Toh Yukimatsu, Wu Ling, Tu Jianghua, Liang Zhengdong, Aldana Adela M, Wen Jake J, Li Li, Pan Sheng, Rowe Julie H, Hensel Martha E, Hodo Carolyn L, Finch Rick A, Carmon Kendra S, Liu Qingyun J
Center for Translational Cancer Research, Brown Foundation Institute of Molecular Medicine, McGovern Medical School, University of Texas Health Science Center at Houston, Houston, TX, USA.
Department of Internal Medicine, McGovern Medical School, University of Texas Health Science Center at Houston, Houston, TX, USA.
Br J Cancer. 2025 Aug 18. doi: 10.1038/s41416-025-03121-2.
Antibody-drug conjugates (ADCs) are a significant advancement in targeted cancer therapy, but none are approved for colorectal cancer (CRC). LGR4/5/6, highly expressed in most CRCs, are promising targets. While LGR5-targeting ADCs show strong anti-tumor effects, their efficacy is limited by LGR5 loss in some CRC cells. RSPO4, a natural ligand for LGR4/5/6, binds all three receptors with high affinity. This research develops RSPO4-based peptibody drug-conjugates (PDCs) to simultaneously target LGR4/5/6, offering a novel therapeutic approach for CRC.
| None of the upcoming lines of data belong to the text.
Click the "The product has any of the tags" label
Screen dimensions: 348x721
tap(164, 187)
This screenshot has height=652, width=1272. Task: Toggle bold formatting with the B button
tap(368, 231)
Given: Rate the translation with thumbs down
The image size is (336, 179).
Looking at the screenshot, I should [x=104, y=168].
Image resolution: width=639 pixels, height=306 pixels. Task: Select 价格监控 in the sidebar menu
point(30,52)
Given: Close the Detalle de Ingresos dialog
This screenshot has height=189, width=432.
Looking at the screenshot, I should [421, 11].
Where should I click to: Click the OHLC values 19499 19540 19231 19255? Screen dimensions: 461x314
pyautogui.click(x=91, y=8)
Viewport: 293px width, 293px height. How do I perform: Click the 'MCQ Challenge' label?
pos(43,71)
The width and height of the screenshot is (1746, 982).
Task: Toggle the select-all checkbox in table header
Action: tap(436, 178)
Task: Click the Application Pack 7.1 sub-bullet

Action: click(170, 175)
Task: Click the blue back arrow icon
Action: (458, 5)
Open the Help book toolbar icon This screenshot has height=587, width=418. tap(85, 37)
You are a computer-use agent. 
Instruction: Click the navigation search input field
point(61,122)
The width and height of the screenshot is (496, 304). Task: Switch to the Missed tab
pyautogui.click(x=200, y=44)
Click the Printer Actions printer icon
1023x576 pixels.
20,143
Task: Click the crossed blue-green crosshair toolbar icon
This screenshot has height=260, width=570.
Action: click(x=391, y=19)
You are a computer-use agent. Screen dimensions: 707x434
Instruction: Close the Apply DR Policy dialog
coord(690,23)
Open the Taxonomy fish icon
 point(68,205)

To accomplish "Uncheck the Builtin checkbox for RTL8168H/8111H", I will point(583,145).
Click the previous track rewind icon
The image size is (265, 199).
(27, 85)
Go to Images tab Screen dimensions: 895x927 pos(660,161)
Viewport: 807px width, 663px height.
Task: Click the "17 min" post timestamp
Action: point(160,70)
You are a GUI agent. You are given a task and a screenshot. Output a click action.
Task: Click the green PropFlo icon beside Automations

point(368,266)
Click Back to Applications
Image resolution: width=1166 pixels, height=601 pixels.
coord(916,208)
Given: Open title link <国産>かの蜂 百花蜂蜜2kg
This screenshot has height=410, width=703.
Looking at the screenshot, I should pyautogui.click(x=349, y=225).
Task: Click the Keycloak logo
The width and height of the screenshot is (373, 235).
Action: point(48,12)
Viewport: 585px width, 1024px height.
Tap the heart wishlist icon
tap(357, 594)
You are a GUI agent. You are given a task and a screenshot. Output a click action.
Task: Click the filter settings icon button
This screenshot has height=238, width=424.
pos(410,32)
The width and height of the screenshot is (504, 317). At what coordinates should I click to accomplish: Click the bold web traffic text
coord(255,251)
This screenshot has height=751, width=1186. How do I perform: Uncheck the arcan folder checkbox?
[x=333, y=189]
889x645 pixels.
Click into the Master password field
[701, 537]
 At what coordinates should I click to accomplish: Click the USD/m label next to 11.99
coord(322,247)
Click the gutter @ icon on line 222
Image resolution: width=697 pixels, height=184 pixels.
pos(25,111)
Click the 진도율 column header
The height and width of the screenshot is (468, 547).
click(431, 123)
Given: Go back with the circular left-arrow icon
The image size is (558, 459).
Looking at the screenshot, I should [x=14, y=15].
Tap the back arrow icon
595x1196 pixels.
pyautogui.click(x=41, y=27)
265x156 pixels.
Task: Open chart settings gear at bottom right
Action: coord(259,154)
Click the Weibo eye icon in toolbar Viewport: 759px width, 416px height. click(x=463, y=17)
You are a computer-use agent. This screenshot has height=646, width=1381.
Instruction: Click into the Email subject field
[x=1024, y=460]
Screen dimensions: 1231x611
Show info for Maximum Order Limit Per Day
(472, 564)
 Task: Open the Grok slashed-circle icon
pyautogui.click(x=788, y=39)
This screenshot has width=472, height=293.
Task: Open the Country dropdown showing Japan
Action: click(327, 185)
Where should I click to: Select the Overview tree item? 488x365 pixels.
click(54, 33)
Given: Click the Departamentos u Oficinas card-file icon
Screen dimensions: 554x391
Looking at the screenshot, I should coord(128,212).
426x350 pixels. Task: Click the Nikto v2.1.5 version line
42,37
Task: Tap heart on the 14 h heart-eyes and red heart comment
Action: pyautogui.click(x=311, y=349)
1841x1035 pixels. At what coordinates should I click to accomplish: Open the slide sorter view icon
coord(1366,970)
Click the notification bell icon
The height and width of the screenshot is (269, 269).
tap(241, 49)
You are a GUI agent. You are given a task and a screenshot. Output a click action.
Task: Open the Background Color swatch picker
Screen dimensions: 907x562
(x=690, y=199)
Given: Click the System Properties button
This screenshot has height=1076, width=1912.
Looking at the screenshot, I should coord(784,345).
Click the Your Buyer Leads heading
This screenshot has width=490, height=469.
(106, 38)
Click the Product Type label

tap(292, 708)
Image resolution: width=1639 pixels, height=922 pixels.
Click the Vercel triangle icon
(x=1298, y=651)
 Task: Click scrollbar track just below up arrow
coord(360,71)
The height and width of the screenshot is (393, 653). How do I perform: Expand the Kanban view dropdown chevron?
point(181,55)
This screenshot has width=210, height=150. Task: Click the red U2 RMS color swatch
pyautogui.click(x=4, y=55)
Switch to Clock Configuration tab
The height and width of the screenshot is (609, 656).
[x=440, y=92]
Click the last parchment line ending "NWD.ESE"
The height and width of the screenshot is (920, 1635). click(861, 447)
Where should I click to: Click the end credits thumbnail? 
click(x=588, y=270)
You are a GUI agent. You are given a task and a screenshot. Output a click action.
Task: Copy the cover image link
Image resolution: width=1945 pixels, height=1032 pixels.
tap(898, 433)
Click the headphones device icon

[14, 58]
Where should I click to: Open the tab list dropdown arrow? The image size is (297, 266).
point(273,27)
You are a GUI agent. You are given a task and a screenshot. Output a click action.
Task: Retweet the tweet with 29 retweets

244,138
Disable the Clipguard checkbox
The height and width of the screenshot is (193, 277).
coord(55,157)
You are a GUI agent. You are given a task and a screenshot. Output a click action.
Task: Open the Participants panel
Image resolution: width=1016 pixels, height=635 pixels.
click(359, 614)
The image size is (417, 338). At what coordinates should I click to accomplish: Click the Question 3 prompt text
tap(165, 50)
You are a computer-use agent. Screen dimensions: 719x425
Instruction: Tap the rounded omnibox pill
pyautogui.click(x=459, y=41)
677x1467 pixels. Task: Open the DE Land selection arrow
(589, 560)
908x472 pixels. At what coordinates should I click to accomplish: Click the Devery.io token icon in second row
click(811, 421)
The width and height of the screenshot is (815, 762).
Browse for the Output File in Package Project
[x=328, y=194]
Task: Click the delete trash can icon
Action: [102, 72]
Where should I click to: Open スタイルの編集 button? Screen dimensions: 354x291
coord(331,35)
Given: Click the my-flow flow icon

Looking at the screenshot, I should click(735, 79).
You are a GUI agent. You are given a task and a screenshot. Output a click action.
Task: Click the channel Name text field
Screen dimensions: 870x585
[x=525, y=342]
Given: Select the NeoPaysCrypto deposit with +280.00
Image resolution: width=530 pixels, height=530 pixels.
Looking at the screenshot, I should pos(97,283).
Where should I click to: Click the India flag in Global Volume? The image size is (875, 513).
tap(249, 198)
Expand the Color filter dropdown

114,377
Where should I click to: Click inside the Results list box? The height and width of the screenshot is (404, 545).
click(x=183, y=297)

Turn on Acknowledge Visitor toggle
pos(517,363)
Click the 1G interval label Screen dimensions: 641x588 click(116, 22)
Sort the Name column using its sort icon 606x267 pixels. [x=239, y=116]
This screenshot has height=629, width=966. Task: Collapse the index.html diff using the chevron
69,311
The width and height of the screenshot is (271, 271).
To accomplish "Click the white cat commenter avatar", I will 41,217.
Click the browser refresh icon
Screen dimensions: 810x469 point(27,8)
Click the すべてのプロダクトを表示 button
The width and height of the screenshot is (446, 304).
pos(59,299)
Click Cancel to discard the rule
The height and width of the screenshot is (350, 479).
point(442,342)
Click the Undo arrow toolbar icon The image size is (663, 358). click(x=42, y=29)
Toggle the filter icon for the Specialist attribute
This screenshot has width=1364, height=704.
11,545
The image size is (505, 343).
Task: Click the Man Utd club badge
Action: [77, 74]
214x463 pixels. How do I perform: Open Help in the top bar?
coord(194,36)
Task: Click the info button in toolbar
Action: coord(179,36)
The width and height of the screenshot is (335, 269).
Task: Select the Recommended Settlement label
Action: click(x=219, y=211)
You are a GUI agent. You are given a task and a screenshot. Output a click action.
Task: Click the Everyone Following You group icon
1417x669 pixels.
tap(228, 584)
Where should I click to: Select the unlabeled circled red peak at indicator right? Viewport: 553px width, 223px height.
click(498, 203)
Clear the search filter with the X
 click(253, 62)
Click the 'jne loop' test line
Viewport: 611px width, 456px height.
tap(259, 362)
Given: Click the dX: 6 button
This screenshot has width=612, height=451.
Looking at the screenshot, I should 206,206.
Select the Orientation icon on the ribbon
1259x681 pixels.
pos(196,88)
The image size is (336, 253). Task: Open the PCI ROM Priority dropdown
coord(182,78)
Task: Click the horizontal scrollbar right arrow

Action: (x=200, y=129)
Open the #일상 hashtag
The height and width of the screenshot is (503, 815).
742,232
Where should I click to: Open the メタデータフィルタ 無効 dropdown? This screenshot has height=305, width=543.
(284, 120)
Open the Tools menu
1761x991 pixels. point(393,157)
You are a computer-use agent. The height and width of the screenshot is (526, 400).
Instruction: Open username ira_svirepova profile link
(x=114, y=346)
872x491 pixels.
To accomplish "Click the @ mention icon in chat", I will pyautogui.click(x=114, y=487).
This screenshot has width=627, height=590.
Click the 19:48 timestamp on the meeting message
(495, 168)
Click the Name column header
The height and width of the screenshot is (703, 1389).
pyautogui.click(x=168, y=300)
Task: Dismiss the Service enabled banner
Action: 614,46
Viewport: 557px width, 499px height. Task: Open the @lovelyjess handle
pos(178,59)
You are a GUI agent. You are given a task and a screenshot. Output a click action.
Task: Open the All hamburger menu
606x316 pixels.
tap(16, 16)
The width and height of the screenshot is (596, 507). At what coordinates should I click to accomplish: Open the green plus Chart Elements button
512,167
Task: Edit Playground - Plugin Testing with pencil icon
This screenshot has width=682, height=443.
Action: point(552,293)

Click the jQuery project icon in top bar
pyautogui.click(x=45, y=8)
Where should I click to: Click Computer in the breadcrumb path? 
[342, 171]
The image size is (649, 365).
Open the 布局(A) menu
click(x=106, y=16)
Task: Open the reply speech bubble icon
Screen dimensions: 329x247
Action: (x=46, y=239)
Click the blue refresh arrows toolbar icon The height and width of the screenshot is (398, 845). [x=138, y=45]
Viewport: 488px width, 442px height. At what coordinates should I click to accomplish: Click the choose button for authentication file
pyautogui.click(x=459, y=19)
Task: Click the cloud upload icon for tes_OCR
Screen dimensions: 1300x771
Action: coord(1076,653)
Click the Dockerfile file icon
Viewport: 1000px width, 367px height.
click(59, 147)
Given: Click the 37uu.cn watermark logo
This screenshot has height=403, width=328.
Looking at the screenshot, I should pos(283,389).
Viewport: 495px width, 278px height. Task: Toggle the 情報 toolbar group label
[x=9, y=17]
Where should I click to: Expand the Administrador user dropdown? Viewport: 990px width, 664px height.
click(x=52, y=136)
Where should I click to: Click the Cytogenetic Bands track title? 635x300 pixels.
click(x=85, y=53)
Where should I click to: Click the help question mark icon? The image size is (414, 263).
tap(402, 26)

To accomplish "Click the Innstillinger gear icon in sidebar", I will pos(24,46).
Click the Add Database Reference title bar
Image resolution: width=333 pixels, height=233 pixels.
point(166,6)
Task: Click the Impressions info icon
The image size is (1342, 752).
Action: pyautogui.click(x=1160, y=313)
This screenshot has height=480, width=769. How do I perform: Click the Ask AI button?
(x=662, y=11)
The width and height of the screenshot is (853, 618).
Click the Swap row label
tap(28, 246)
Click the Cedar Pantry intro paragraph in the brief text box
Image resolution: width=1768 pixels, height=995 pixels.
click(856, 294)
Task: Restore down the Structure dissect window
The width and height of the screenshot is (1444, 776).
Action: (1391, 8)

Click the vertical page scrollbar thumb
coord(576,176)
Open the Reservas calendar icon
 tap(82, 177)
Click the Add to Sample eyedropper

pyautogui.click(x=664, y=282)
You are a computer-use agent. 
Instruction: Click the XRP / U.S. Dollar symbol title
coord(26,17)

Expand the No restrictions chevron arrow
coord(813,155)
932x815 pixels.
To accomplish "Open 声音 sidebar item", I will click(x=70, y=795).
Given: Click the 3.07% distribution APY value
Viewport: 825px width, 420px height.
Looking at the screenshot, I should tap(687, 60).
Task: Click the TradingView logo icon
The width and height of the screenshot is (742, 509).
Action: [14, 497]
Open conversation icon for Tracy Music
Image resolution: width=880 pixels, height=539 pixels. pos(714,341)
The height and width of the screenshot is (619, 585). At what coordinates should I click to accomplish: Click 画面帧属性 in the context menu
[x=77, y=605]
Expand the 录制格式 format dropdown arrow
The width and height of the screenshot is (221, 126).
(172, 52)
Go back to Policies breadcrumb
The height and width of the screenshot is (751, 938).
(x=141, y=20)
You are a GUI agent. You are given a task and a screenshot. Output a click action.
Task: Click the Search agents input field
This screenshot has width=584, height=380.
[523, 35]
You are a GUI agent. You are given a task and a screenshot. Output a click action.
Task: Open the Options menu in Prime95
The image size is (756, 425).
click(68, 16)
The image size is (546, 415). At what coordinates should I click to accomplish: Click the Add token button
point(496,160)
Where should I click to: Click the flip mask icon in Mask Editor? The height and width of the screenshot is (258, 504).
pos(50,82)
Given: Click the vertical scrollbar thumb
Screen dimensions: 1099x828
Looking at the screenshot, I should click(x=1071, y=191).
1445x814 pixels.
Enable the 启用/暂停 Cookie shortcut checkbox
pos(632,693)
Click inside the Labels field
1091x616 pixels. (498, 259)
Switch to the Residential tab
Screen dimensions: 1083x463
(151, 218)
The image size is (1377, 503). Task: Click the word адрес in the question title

LGR4/5/6 expression in CRCs was analysed using RNA-seq datasets and Western blot. Peptibody binding affinities were measured, conjugated to camptothecin analog, CPT2, and tested for cytotoxicity in CRC cell lines. Antitumor efficacy was evaluated in vivo using CRC cell line and patient-derived xenograft (PDX) models.
Peptibody was engineered by fusing a mutant RSPO4 furin-domain to human IgG1 Fc, retaining high-affinity LGR4/5/6 binding without enhancing Wnt/β-catenin signalling. Conjugated with CPT2 molecules, the PDC showed strong antitumor activity in CRC cell lines and dose-dependent tumor growth inhibition in xenograft and patient-derived models.
Preclinical data showed that LGR4/5/6-targeting PDC exhibited potent cytotoxicity in vitro and robust antitumor efficacy in CRC xenograft and PDX models, making its potential as a promising therapeutic approach for CRC.
抗体药物偶联物(ADC)是靶向癌症治疗的一项重大进展,但尚无获批用于结直肠癌(CRC)的产品。LGR4/5/6在大多数CRC中高表达,是很有前景的靶点。虽然靶向LGR5的ADC显示出强大的抗肿瘤作用,但其疗效受到一些CRC细胞中LGR5缺失的限制。RSPO4是LGR4/5/6的天然配体,能与所有三种受体高亲和力结合。本研究开发了基于RSPO4的肽抗体药物偶联物(PDC)以同时靶向LGR4/5/6,为CRC提供了一种新的治疗方法。
使用RNA测序数据集和蛋白质免疫印迹分析CRC中LGR4/5/6的表达情况。测定肽抗体的结合亲和力,将其与喜树碱类似物CPT2偶联,并在CRC细胞系中测试细胞毒性。使用CRC细胞系和患者来源的异种移植(PDX)模型在体内评估抗肿瘤疗效。
通过将突变的RSPO4弗林蛋白酶结构域与人IgG1 Fc融合构建肽抗体,并保留了对LGR4/5/6的高亲和力结合,且不增强Wnt/β-连环蛋白信号传导。与CPT2分子偶联后,PDC在CRC细胞系中显示出强大的抗肿瘤活性,并在异种移植和患者来源模型中呈现剂量依赖性的肿瘤生长抑制作用。
临床前数据表明,靶向LGR4/5/6的PDC在体外表现出强大的细胞毒性,在CRC异种移植和PDX模型中具有强大的抗肿瘤疗效使其有望成为CRC的一种有前景的治疗方法。